Problem requirements: Each line from the line containing "Screen dimensions: 1871x1988" through the last line of the entries is to be reproduced exactly as it stands.
────────────────
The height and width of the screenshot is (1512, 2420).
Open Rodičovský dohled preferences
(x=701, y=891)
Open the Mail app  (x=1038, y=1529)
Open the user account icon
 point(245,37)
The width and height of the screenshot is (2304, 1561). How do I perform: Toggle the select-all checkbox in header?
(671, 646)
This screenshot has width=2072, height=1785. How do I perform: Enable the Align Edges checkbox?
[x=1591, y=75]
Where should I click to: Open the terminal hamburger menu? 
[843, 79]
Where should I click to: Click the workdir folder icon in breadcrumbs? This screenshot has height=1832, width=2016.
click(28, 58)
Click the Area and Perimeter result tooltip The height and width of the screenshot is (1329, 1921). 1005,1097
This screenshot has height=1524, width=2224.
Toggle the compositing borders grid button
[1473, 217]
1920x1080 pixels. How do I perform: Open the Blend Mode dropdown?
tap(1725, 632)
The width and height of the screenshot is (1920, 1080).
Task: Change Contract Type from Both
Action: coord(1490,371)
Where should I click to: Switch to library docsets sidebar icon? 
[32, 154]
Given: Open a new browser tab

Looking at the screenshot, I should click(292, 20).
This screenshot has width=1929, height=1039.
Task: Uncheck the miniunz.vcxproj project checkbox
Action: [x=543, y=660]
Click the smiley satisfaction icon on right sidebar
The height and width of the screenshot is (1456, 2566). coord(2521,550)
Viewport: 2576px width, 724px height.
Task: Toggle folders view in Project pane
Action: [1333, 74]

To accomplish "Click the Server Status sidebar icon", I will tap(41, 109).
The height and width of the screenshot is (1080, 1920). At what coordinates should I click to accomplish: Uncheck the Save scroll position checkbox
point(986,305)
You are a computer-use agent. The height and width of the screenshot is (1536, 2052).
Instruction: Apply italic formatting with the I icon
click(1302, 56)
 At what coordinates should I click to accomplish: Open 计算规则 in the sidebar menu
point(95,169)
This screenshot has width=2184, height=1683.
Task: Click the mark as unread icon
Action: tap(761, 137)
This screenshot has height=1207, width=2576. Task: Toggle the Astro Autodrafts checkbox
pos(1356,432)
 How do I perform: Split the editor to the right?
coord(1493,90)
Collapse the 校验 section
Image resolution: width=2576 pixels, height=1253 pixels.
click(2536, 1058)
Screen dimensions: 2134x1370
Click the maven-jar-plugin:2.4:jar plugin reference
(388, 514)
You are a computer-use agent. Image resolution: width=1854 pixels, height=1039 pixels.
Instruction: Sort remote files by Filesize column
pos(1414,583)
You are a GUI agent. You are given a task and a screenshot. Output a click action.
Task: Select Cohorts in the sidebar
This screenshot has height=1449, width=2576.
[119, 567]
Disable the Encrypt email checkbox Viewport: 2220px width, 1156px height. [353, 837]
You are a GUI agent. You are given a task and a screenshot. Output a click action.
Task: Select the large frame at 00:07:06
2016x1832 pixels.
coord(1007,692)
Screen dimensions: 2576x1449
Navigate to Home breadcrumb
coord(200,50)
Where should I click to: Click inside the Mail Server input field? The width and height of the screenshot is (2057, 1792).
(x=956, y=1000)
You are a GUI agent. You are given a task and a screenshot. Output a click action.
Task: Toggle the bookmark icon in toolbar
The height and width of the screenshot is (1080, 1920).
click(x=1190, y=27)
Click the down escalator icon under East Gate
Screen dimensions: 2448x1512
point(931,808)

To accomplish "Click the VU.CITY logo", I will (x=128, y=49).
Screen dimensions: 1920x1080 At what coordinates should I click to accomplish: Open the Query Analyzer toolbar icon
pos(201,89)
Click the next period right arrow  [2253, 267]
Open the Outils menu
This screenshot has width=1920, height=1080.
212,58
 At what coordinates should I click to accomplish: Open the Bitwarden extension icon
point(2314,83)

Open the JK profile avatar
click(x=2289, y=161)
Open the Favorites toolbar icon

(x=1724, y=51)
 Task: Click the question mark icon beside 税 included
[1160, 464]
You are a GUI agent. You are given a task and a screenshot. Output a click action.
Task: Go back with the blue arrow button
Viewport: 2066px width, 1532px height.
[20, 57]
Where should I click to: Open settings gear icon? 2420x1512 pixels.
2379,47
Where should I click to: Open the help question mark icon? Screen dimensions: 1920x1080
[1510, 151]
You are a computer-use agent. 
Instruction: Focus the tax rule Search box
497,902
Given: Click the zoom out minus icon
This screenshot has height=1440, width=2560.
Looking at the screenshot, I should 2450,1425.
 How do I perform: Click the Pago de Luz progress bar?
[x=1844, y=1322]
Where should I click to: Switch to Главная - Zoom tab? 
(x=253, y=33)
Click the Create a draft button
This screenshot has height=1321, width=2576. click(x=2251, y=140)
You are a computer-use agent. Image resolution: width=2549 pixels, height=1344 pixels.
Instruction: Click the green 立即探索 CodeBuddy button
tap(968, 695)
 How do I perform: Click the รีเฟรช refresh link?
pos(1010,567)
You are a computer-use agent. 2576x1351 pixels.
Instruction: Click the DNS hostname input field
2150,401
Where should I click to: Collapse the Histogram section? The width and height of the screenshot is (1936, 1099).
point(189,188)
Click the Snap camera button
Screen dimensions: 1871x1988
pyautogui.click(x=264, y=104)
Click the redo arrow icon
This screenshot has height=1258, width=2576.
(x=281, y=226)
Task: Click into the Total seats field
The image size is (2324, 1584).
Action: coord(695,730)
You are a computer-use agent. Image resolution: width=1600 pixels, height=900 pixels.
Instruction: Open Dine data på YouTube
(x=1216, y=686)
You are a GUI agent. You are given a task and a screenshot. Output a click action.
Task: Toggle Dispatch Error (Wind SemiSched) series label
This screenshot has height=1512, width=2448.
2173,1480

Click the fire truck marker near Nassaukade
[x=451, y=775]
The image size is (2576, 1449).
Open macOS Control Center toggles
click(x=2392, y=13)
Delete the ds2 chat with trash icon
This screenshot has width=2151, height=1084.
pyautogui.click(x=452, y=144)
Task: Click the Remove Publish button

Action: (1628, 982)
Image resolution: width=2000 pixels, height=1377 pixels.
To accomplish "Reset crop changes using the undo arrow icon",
────────────────
Response below:
Screen dimensions: 1871x1988
pyautogui.click(x=264, y=104)
Click the redo arrow icon
This screenshot has height=1258, width=2576.
(x=281, y=226)
Task: Click into the Total seats field
The image size is (2324, 1584).
Action: coord(695,730)
You are a computer-use agent. Image resolution: width=1600 pixels, height=900 pixels.
Instruction: Open Dine data på YouTube
(x=1216, y=686)
You are a GUI agent. You are given a task and a screenshot. Output a click action.
Task: Toggle Dispatch Error (Wind SemiSched) series label
This screenshot has height=1512, width=2448.
2173,1480

Click the fire truck marker near Nassaukade
[x=451, y=775]
The image size is (2576, 1449).
Open macOS Control Center toggles
click(x=2392, y=13)
Delete the ds2 chat with trash icon
This screenshot has width=2151, height=1084.
pyautogui.click(x=452, y=144)
Task: Click the Remove Publish button

Action: (1628, 982)
Image resolution: width=2000 pixels, height=1377 pixels.
To accomplish "Reset crop changes using the undo arrow icon",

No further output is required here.